Protesters demand meeting at Sen. Toomey’s Old City office

Protesters demand meeting at Sen. Toomey’s Old City office

As temperatures topped 91 degrees in Old City on Tuesday afternoon, protesters in front of Sen. Pat Toomey’s Chestnut Street office grumbled in the heat and shared cold sips of Gatorade.

But they weren’t planning on going anywhere.

That’s because protesters with ADAPT, a grass-roots organization fighting for the rights of disabled citizens, who arrived at 5 a.m., had sworn to stay as long as it took for the senator to finally meet with them.

“If he agrees to a meeting, then we will go, but if not, then they’ll just have to arrest us,” said Karen Burrison, from Philadelphia and a member of ADAPT.

Burrison suffers from cerebral palsy and requires attendant care in order to live an independent lifestyle.

With at least two “no” votes expected from Republican legislators on the controversial Better Care Reconciliation Act, or the “Trumpcare” bill, meaning it won’t pass the Senate for now, one might think there would be no need to protest.

Toomey’s office released a statement noting that he previously met with protesters and is aware of ADAPT’s stance.

“ADAPT has come to Senator Toomey’s offices across Pennsylvania and Capitol Hill several times in recent months demanding unscheduled meeting,” a spokesman said in a statement. “Senator Toomey spoke personally with a group that came to Washington earlier this year. The group has also met with Senator Toomey’s chief-of-staff, in-state regional directors, communications staff, and numerous regional state staffers.”

Meanwhile, Trump’s healthcare bill looked completely dead in D.C. Tuesday, a session day during which Toomey is required to be in the nation’s capitol, and thus was unable to meet with anyone in Philly.

However, according to those outside Toomey’s office, even if “Trumpcare” is dead in the water, there is still cause for concern for the millions of disabled Americans who rely on Medicaid and Medicare services.

“Now they are talking repeal. All the president is saying is ‘repeal, repeal, repeal [Obamacare],” said Tony Brooks, 42, of West Philadelphia.

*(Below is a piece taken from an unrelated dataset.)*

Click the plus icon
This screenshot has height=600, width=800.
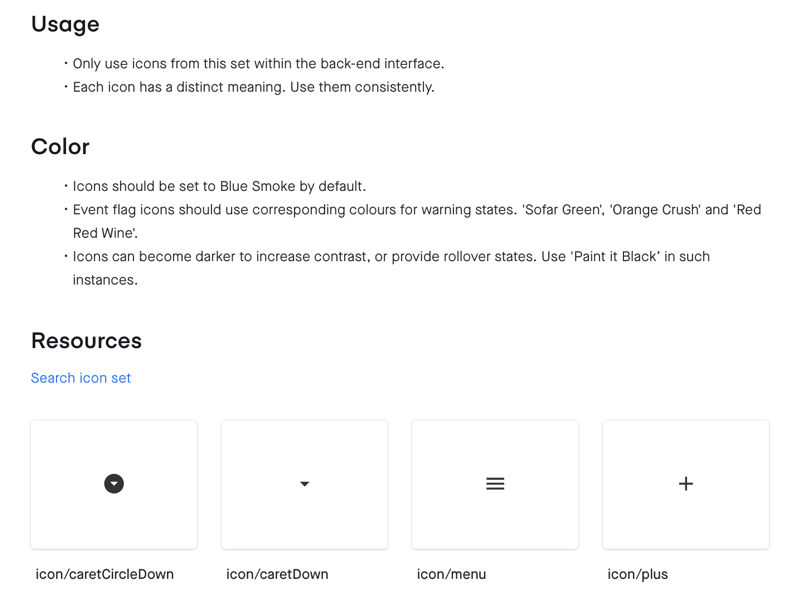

Brooks is confined to a wheelchair following a car accident, which he said counts as a “pre-existing condition” to an insurance company. He said that he has traveled with ADAPT in an attempt to meet with Toomey at his Harrisburg office, in his office in Washington, D.C., and in Philly to discuss Toomey’s desire to repeal Obamacare – a promise Toomey reiterated in a press release Tuesday, saying he was “disappointed” in the failure of the new healthcare bill. Trump made repealing Obamacare a core promise of his campaign but has so far had no luck. 

“It has some issues,” Brooks said of Obamacare. “But, you don’t just throw it out because a black man brought it in.”

German Parodi, an organizer from ADAPT – who has been confined to a wheelchair after surviving a carjacking in 2001 in which he was shot in the neck – claimed repealing Obamacare could literally be fatal to some Pennsylvania residents.

“We need our senator to understand that cutting over a trillion dollars [to healthcare services] would kill us,” he said.

Parodi said that he has been an activist for the disabled community ever since his injury. And, Parodi said, he’s had his share of hard times since then – he needs to rely on attendant care to get out of bed and, less than a month after his injury, he was dropped by his insurance company when they claimed his injury was a pre-existing condition – but, he said those issues are nothing compared to the hardships the disabled community would face if Republican legislators repeal Obamacare.

“These are the hardest times we’ve faced,” he said.